▶ _Data in this exercise_
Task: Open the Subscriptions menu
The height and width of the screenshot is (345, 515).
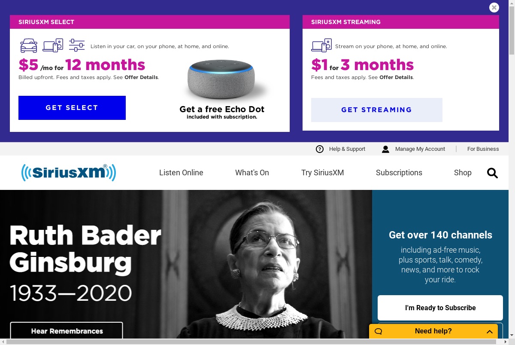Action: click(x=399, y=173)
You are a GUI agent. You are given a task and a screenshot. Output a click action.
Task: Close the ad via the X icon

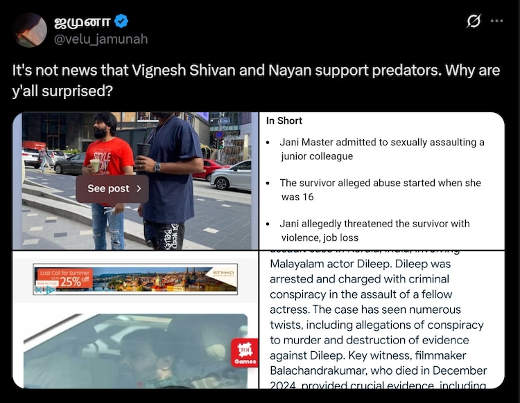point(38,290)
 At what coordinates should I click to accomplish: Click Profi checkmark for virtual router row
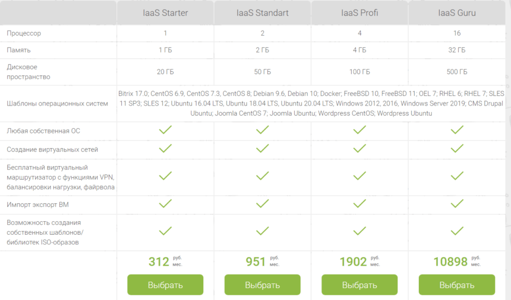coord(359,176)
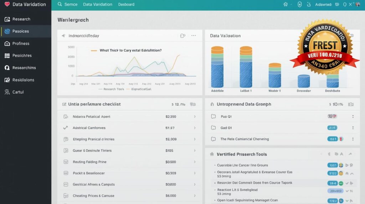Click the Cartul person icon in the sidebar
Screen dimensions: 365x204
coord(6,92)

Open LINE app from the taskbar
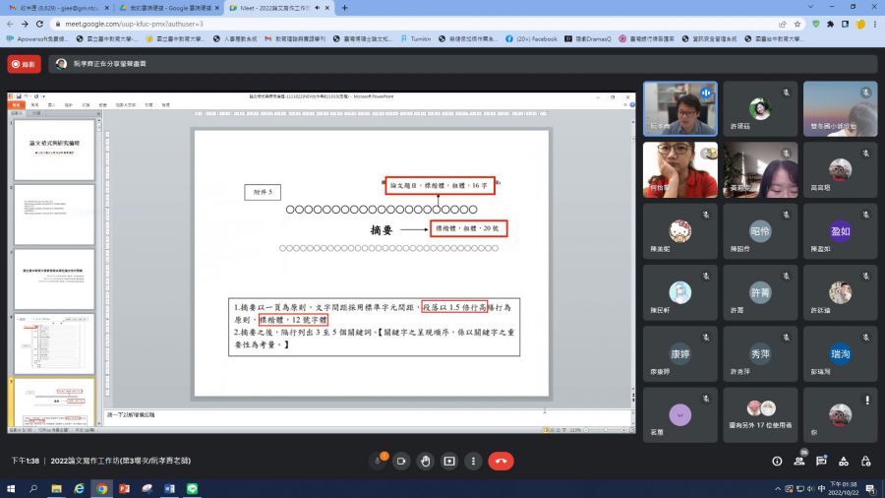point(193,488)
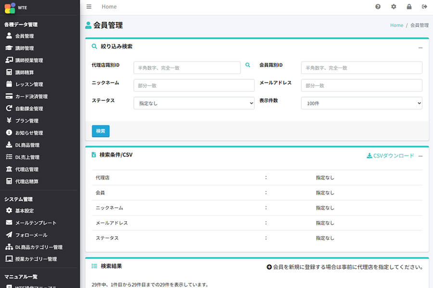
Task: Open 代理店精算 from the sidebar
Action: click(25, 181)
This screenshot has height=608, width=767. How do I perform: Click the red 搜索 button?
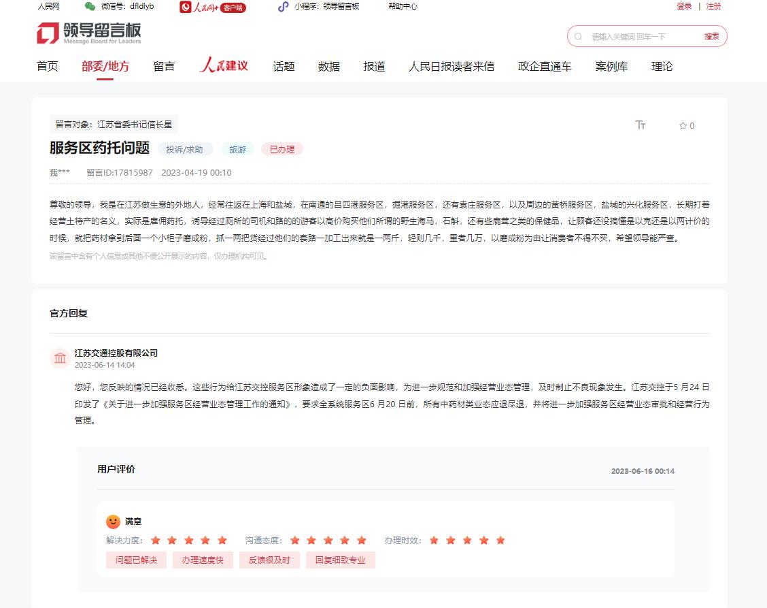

==

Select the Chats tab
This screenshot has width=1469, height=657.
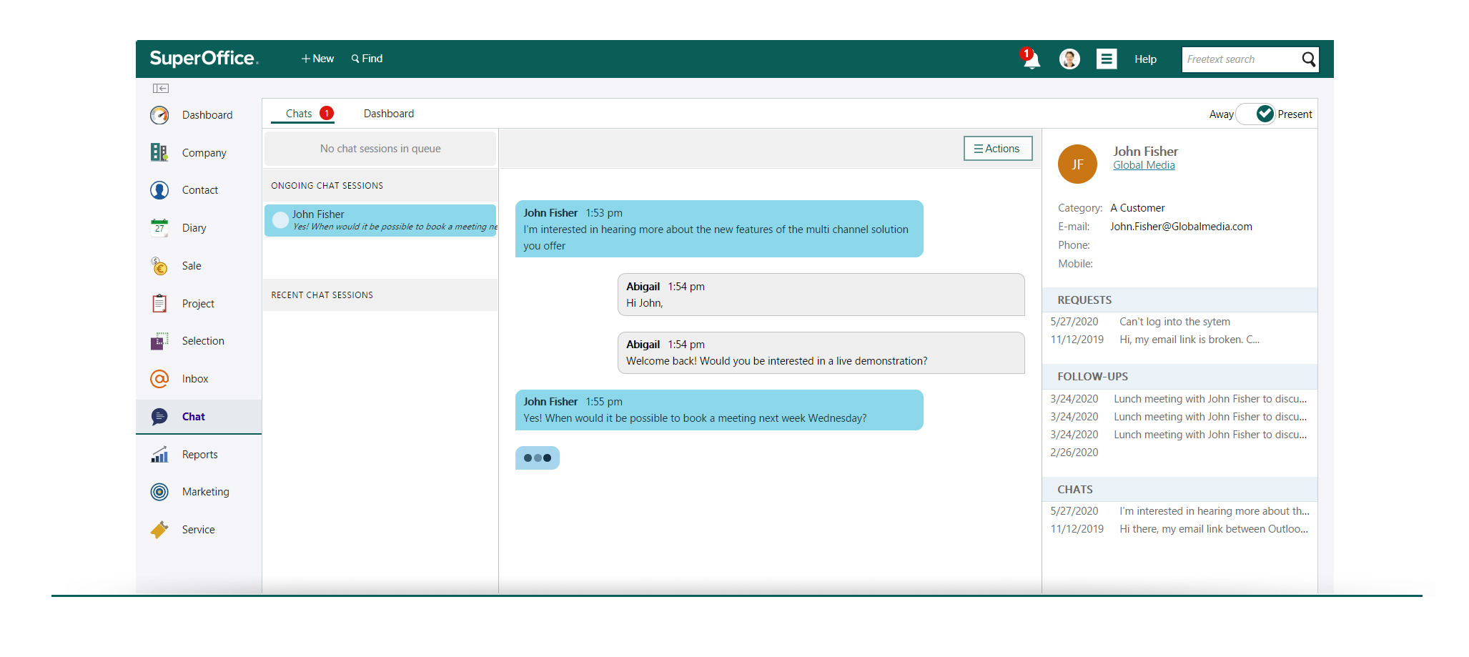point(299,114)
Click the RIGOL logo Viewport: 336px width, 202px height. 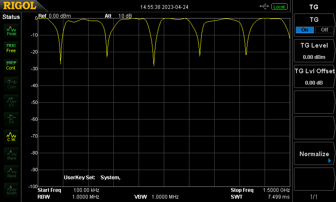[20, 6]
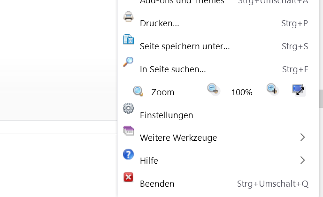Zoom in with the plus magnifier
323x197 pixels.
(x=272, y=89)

▶ _What this task involves_
Go back to the listing above and write out the lines starting at the one with "Task: Open the Subscriptions menu" and ending at the one with "This screenshot has height=608, width=767.", inclusive, exactly and without pictures.

▶ _Finished exercise_
Task: Open the Subscriptions menu
The height and width of the screenshot is (345, 515).
Action: click(x=399, y=173)
You are a GUI agent. You are given a task and a screenshot. Output a click action.
Task: Close the ad via the X icon

point(38,290)
 At what coordinates should I click to accomplish: Click Profi checkmark for virtual router row
coord(359,176)
Click the Cartul person icon in the sidebar
Screen dimensions: 365x204
coord(6,92)

Open LINE app from the taskbar
point(193,488)
Task: Open 代理店精算 from the sidebar
Action: click(25, 181)
This screenshot has height=608, width=767. How do I perform: Click the red 搜索 button?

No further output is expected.